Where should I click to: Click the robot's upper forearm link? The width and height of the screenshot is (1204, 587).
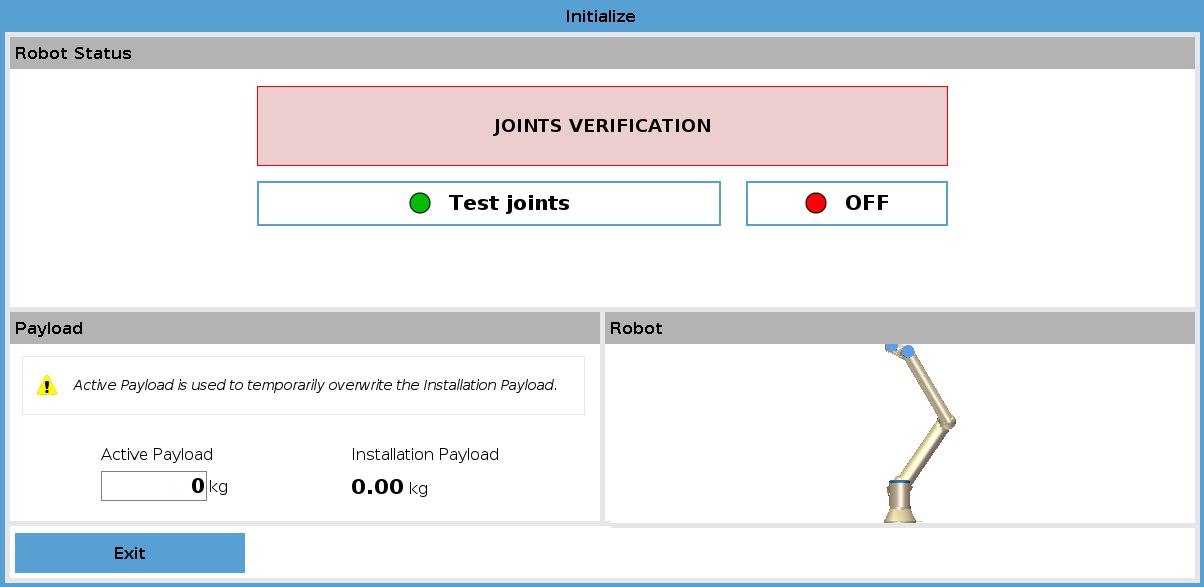coord(928,386)
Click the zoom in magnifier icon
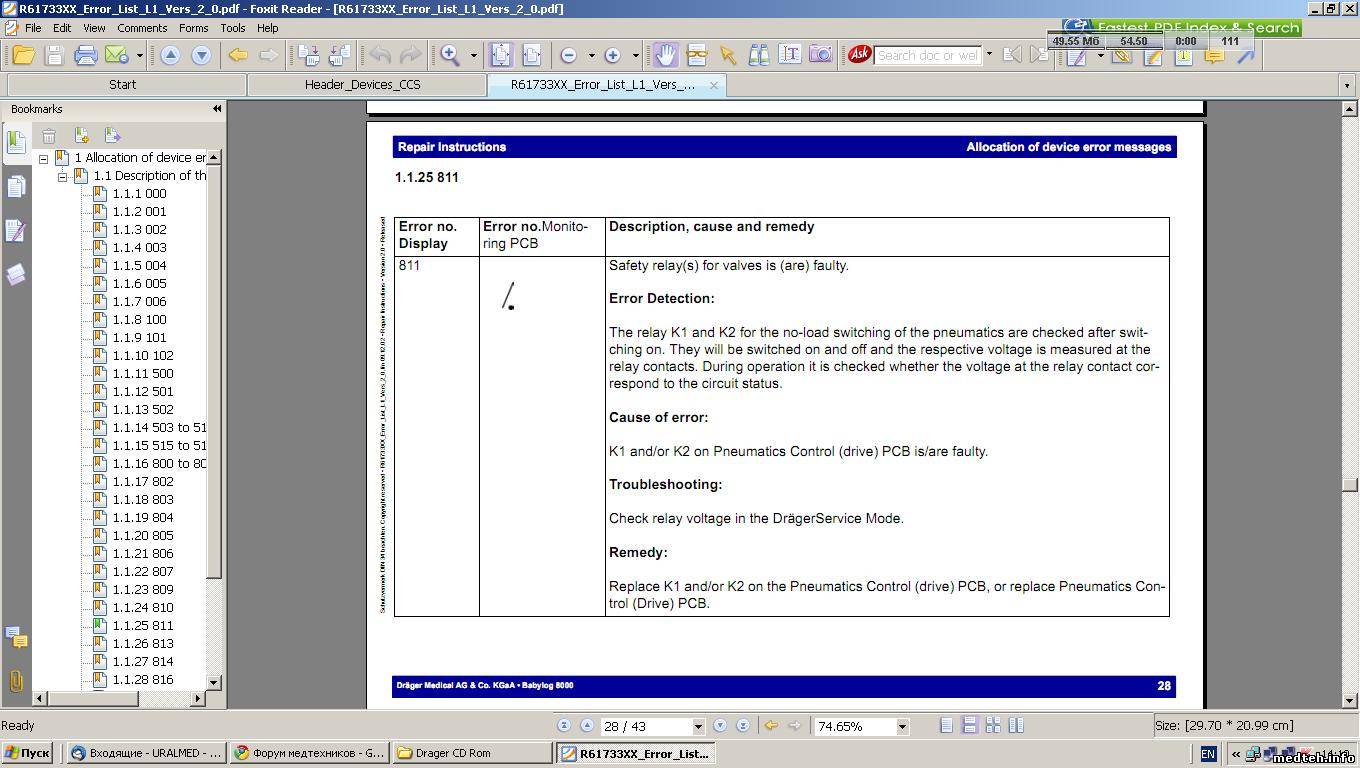 pyautogui.click(x=450, y=55)
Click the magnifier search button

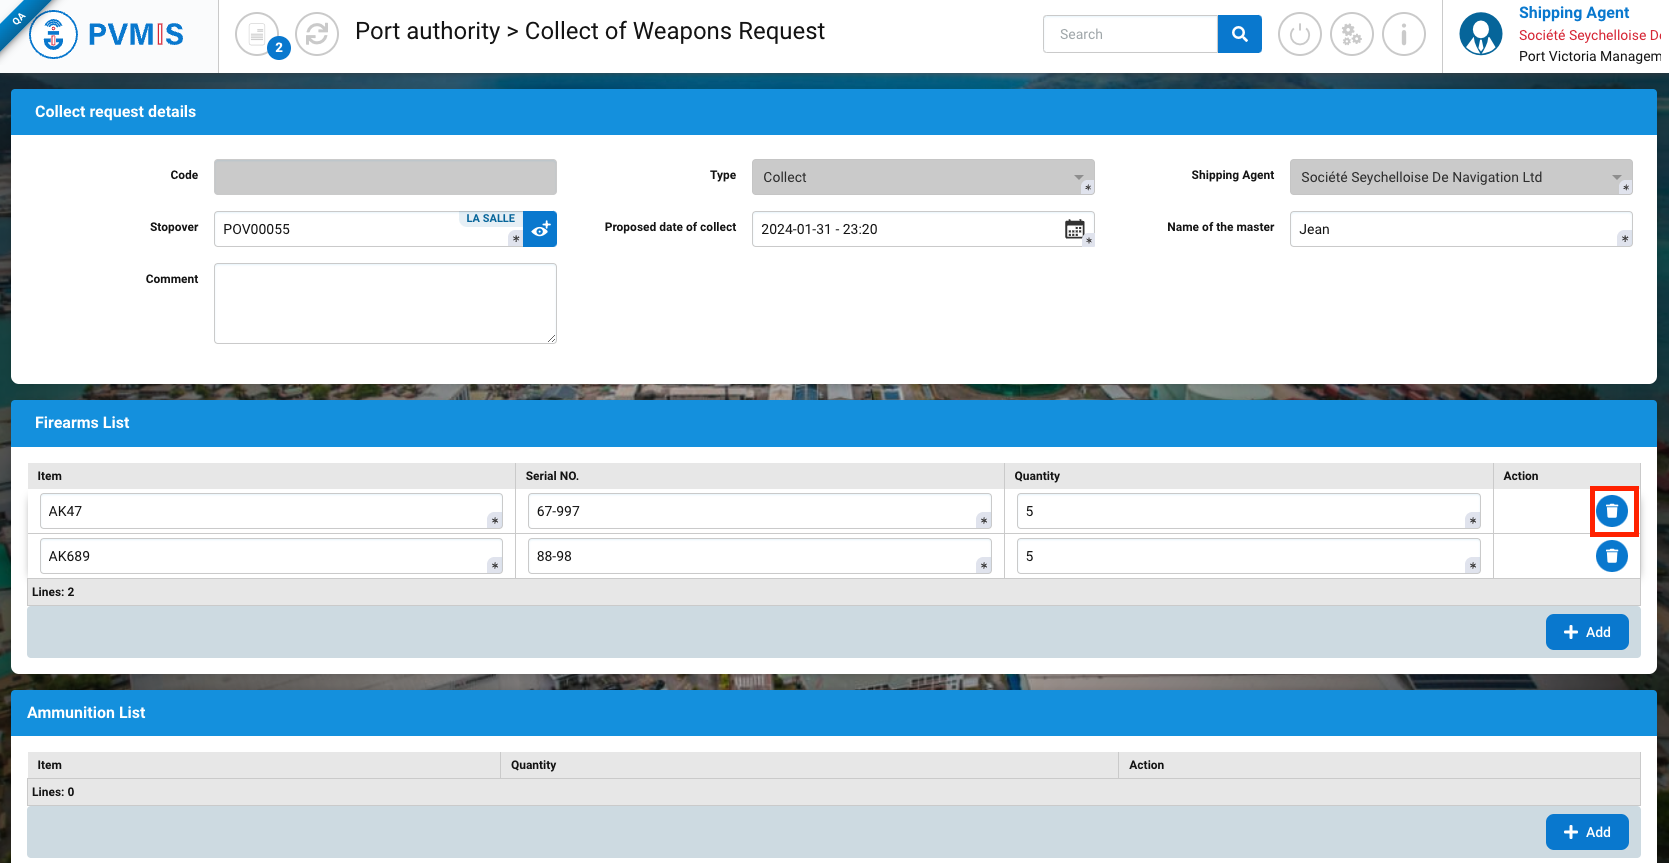point(1239,34)
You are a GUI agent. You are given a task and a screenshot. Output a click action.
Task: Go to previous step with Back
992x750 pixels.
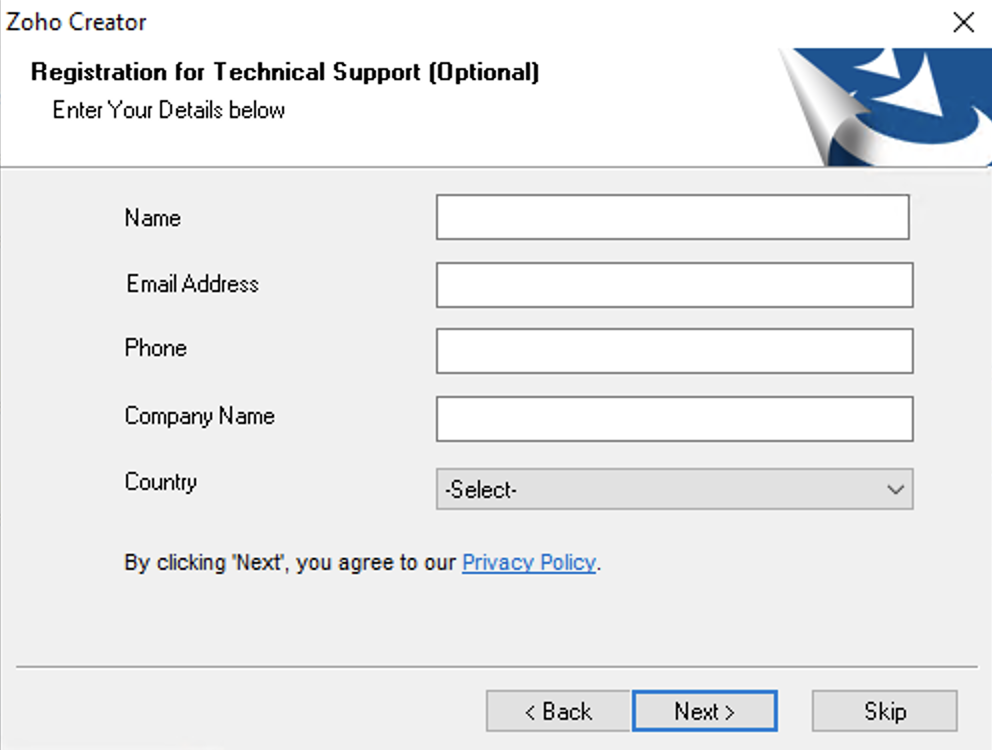558,711
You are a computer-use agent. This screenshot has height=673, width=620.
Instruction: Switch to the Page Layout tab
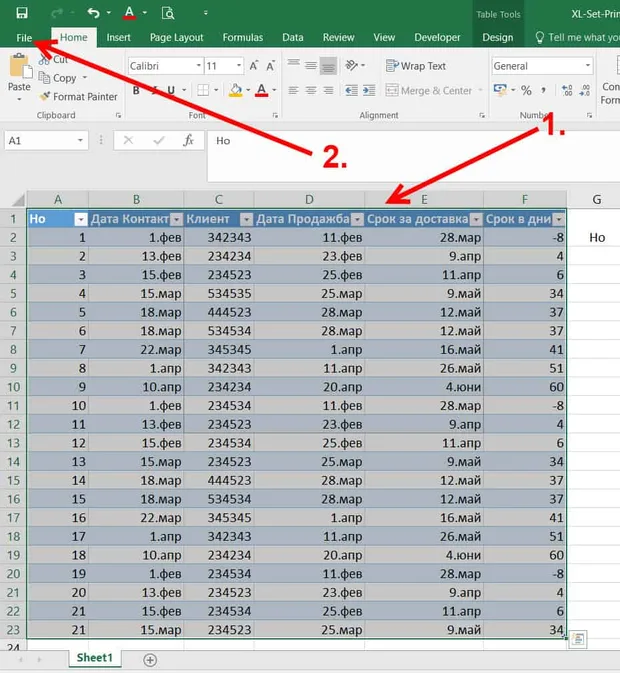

----

Task details
Please give the number of lines in the listing above that contain the string "agent", without anything else.

Result for this exercise
2